Purtuttavia, come afferma Pareschi, «Lo spettro UV-B + UV-A che ci arriva dal Sole è comunque in grado di neutralizzare il virus: in ambienti aperti d’estate a mezzogiorno, il virus può essere inibito dopo circa 10 minuti di irraggiamento, mentre in inverno questo processo ha la durata di alcune ore». Ciò potrebbe spiegare, per esempio, l'indebolimento della capacità infettiva dei virus influenzali già nella tarda primavera, e anche il coronavirus potrebbe essere soggetto a un processo simile.

Infatti, grazie alla collaborazione di Mario Clerici, professore di patologia generale all’Università Statale di Milano, direttore scientifico dell’Irccs SM Nascente, Fondazione Don Gnocchi e membro del Gruppo 2003 per la ricerca scientifica, e del suo team, sono stati messi a disposizione i campioni di virus in laboratorio, non solo per verificare il corretto utilizzo degli UV artificiali e osservare il comportamento dell'elemento patogeno, ma anche per studiare le evoluzioni dell'epidemia nella stagione estiva in cui ci siamo addentrati. Invero, benché i raggi UV-A e UV-B dimostrino la loro aggressività contro il virus, i raggi UV-C risultano maggiormente efficaci per la sanificazione degli ambienti, anche se la loro elevata nocività li rende utilizzabili solo in assenza di persone.

L'uso di lampade UV

«L'utilizzo delle lampade a mercurio - commenta Pareschi - è piuttosto comune in determinati ambienti, perché economiche ed efficaci. Sono in grado di disinfettare superfici inerti, dell'aria e dell'acqua, somministrando la dose giusta di illuminazione da UV-C a una determinata distanza. Spesso vengono usati dei robot in grado di muoversi in un ambienti chiusi e di spegnersi automaticamente nel caso in siano presenti delle persone in prossimità». Talvolta, le luci a UV-C vengono installate negli ambienti ospedalieri o in altre strutture sanitarie, che vengono attivate in assenza di persone. Ma saranno presto utilizzate anche negli aeroporti, per illuminare, per esempio, i tunnel in cui vengono fatte scorrere le vaschette per i bagagli a mano.

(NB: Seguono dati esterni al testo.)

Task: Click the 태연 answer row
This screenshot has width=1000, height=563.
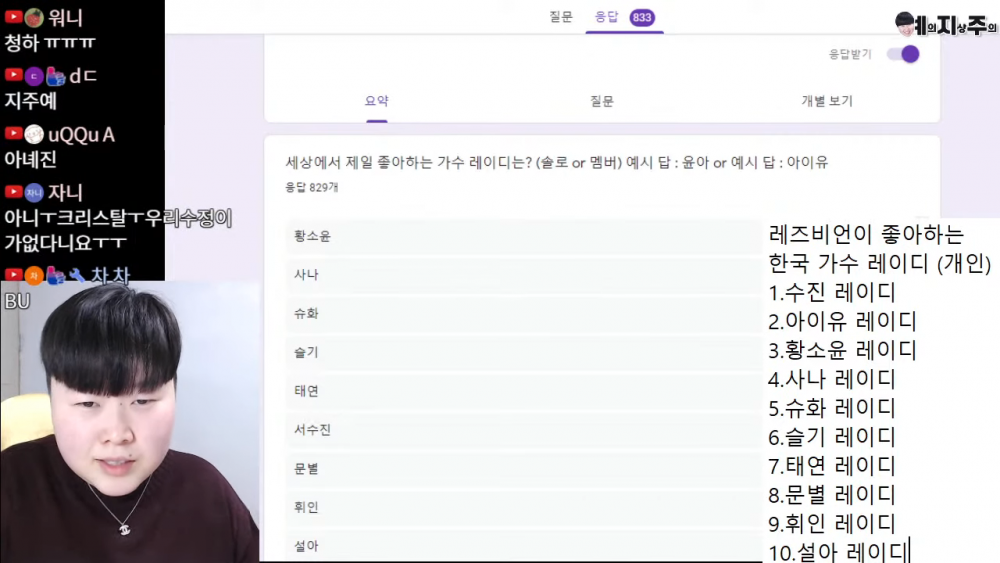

È curioso come talora capiti di doversi guardare indietro e ripescare saperi remoti. Questo studio ne è un esempio. «Le ricerche sui virus con la radiazione ultravioletta – conclude Pareschi - ebbero in passato un periodo d'oro, grazie al premio Nobel per la medicina Salvatore Luria, che tra la fine degli anni '40 e gli inizi degli anni '50 studiò i comportamenti e le mutazioni dei virus sottoposti a radiazioni ultraviolette». Un metodo successivamente in parte dimenticato, nel momento in cui il discepolo James Watson e Francis Crick scoprirono la struttura molecolare del DNA e furono avviati metodi più diretti per affrontare i problemi di biologia molecolare.